>>>>>
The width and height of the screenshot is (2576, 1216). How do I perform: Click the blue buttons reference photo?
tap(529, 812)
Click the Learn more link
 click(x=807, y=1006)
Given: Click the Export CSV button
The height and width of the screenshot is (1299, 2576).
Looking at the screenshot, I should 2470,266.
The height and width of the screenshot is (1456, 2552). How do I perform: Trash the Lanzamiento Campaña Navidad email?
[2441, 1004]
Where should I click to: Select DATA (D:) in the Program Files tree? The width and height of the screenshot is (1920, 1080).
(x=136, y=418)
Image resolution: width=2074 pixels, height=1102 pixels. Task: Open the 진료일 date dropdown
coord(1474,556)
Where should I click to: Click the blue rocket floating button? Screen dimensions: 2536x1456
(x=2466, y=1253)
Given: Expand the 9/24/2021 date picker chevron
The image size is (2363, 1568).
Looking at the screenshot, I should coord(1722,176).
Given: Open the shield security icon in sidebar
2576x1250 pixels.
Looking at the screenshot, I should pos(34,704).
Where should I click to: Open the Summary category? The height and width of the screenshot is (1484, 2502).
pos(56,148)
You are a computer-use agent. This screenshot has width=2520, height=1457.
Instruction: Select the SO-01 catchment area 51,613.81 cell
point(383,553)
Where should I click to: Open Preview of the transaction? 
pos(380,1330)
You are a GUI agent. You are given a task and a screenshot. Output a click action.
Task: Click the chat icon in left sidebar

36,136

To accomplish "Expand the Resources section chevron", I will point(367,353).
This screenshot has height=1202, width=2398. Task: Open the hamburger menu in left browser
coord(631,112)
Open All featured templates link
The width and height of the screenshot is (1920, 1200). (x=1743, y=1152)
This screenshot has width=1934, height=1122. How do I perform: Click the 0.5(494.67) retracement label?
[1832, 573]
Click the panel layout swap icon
<<<<<
Exercise instructions:
The answer must be the line containing "The height and width of the screenshot is (1299, 2576)." and every line after it through the last line of the records above, repeated exactly.

Result of this exercise:
The height and width of the screenshot is (1299, 2576).
Looking at the screenshot, I should 2470,266.
The height and width of the screenshot is (1456, 2552). How do I perform: Trash the Lanzamiento Campaña Navidad email?
[2441, 1004]
Where should I click to: Select DATA (D:) in the Program Files tree? The width and height of the screenshot is (1920, 1080).
(x=136, y=418)
Image resolution: width=2074 pixels, height=1102 pixels. Task: Open the 진료일 date dropdown
coord(1474,556)
Where should I click to: Click the blue rocket floating button? Screen dimensions: 2536x1456
(x=2466, y=1253)
Given: Expand the 9/24/2021 date picker chevron
The image size is (2363, 1568).
Looking at the screenshot, I should coord(1722,176).
Given: Open the shield security icon in sidebar
2576x1250 pixels.
Looking at the screenshot, I should pos(34,704).
Where should I click to: Open the Summary category? The height and width of the screenshot is (1484, 2502).
pos(56,148)
You are a computer-use agent. This screenshot has width=2520, height=1457.
Instruction: Select the SO-01 catchment area 51,613.81 cell
point(383,553)
Where should I click to: Open Preview of the transaction? 
pos(380,1330)
You are a GUI agent. You are given a task and a screenshot. Output a click action.
Task: Click the chat icon in left sidebar

36,136

To accomplish "Expand the Resources section chevron", I will point(367,353).
This screenshot has height=1202, width=2398. Task: Open the hamburger menu in left browser
coord(631,112)
Open All featured templates link
The width and height of the screenshot is (1920, 1200). (x=1743, y=1152)
This screenshot has width=1934, height=1122. How do I perform: Click the 0.5(494.67) retracement label?
[1832, 573]
Click the panel layout swap icon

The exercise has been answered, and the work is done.